Madam, - The benchmarking awards were designed to bring public servants' wages up to a level approaching those in the private sector.
The economic boom of 1995-2001, it was felt, left public sector workers behind.
These awards averaged out at 8.5 per cent, to be spread out over a four-year period, the last portion of which is due to be paid out in mid-2005. This works out roughly as a meagre 2 per cent a year.
Due to an agreement tying TDs' wages to a higher level civil service grade, they too gain from these awards.
These are all easily verifiable facts. Therefore, as a lower grade public servant, it's a little galling to hear certain sections of the media disingenuously condemn these awards, without mentioning any of the above facts.
Even more galling, not to mention bizarre, is Fine Gael leader Enda Kenny's recent obsession with the cancellation of these awards.

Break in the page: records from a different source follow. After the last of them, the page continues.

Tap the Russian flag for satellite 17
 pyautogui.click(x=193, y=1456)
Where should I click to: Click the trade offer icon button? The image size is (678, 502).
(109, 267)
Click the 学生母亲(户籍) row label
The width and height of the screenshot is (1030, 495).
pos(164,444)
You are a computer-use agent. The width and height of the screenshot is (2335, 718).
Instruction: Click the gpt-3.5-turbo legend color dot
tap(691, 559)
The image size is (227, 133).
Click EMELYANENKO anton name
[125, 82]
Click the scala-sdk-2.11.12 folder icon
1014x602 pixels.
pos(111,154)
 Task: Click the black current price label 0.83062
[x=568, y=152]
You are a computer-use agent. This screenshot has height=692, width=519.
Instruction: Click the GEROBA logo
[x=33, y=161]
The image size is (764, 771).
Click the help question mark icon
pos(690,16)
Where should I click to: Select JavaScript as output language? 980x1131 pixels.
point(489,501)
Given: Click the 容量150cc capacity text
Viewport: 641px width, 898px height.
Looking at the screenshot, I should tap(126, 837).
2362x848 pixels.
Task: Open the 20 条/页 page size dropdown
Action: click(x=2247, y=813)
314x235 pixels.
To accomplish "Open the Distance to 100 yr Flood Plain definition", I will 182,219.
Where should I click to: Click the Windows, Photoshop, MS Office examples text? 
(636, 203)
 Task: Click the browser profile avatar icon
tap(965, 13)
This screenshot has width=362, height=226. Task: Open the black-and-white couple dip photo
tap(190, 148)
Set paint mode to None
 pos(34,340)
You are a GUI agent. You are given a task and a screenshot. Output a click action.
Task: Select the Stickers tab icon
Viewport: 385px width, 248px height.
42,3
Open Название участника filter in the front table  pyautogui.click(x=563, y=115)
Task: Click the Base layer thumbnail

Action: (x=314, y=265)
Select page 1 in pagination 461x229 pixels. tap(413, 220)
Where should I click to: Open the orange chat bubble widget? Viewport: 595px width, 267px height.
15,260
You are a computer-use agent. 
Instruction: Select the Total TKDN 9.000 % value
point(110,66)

I can only assume his lack of popularity is driving him to appease a majority of private sector taxpayers/prospective voters. If so, this is cheap and easy, and not entirely surprising.
I have just one question to put to Mr Kenny: Given that he personally gains handsomely from these awards which he so consistently maligns, will he be refusing his own increase in wages? - Yours, etc.,
DAVID MARLBOROUGH, Kenilworth Park, Dublin 6W.
Madam, - My partner, and many members of my family and friends, are civil servants.
For years they have been entertaining and frustrating me with elaborate tales of public sector inefficiency. They tell me about deliberate choices to waste money so that the department budget will be fully spent and therefore not reduced the following year. They tell me about senior management tactics of obstructing each other's projects so that no manager can be seen to achieve too much or be too productive. They tell me about how most departments are overstaffed, while one sector (the Health Boards) is crippled by poor management and a real skills shortage.
They tell me the established civil service ethos is that it is important to be seen to be consulting, planning, discussing, considering and spending money. The end result is, as a rule, a third-rate interim measure.
They also assure me that it is virtually impossible to fire a civil servant, no matter how lazy and incompetent.
Unions in this country are backward. The Irish public sector proves this. They would prefer that the whole country went bankrupt with their undeserved pay deals rather than demand productivity and competition from their members.
We should reward the good public sector workers and penalise the bad ones. - Yours, etc.,
GRETA MORRISSEY, Coliemore Road, Dalkey, Co Dublin.
Madam,- Enda Kenny is to be congratulated on his timely and courageous comments on benchmarking.
We are all familiar with the old adage that there is no such thing as a free lunch. Yet this Government asked us out to one with SSIAs and benchmarking in order to get itself re-elected. Now, having finished lunch, we seem to expect the homeless person outside or the patient on a trolley to pay the bill.
It is time for honesty - not just from our politicians but from the rest of us as well. - Yours, etc.,
JOHN NELIGAN, Castlebyrne Park, Blackrock, Co Dublin.